Fair Distillation: Teaching Fairness from Biased Teachers in Medical Imaging
This addresses fairness issues in medical imaging for demographic groups, but it is incremental as it builds on existing bias-mitigation techniques.
The paper tackled the problem of fairness in deep learning models for medical imaging, where biases affect demographic groups, by proposing the Fair Distillation (FairDi) method, which uses biased teacher models to train a student model, achieving significant gains in overall and group-specific accuracy and improved fairness compared to existing methods.

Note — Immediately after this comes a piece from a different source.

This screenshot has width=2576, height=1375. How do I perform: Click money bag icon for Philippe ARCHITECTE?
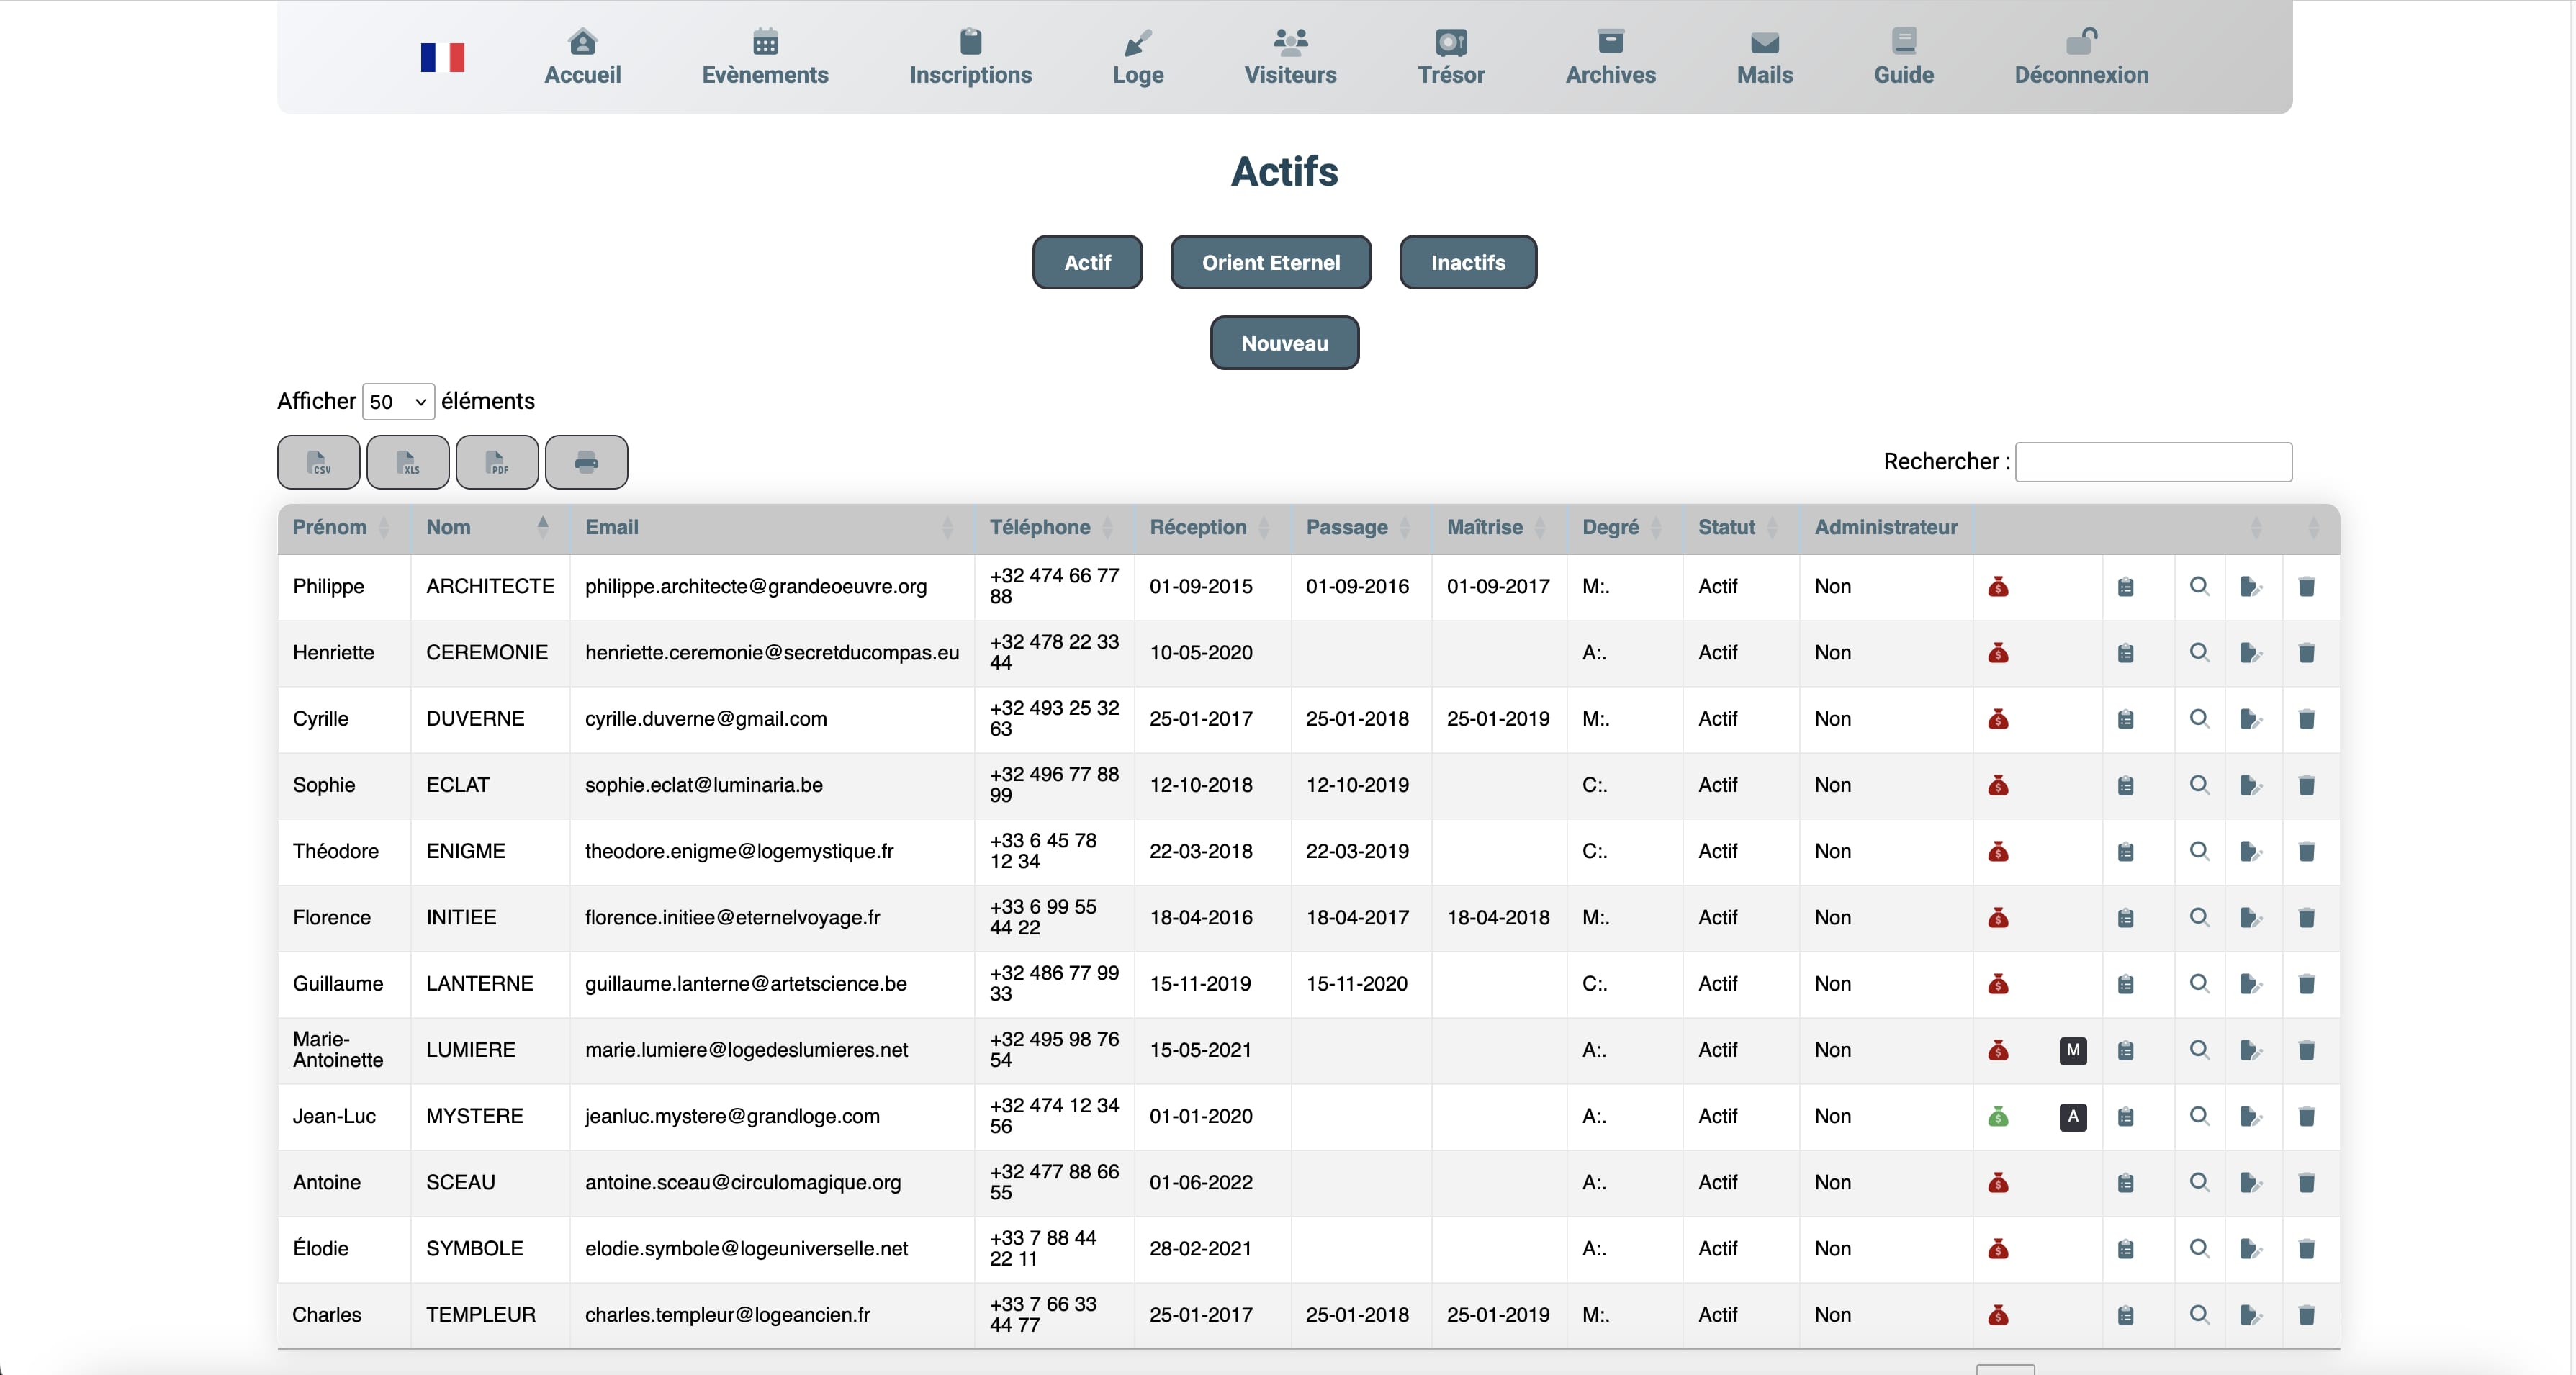coord(1998,587)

Deep learning has achieved remarkable success in image classification and segmentation tasks. However, fairness concerns persist, as models often exhibit biases that disproportionately affect demographic groups defined by sensitive attributes such as race, gender, or age. Existing bias-mitigation techniques, including Subgroup Re-balancing, Adversarial Training, and Domain Generalization, aim to balance accuracy across demographic groups, but often fail to simultaneously improve overall accuracy, group-specific accuracy, and fairness due to conflicts among these interdependent objectives. We propose the Fair Distillation (FairDi) method, a novel fairness approach that decomposes these objectives by leveraging biased ``teacher'' models, each optimized for a specific demographic group. These teacher models then guide the training of a unified ``student'' model, which distills their knowledge to maximize overall and group-specific accuracies, while minimizing inter-group disparities. Experiments on medical imaging datasets show that FairDi achieves significant gains in both overall and group-specific accuracy, along with improved fairness, compared to existing methods. FairDi is adaptable to various medical tasks, such as classification and segmentation, and provides an effective solution for equitable model performance.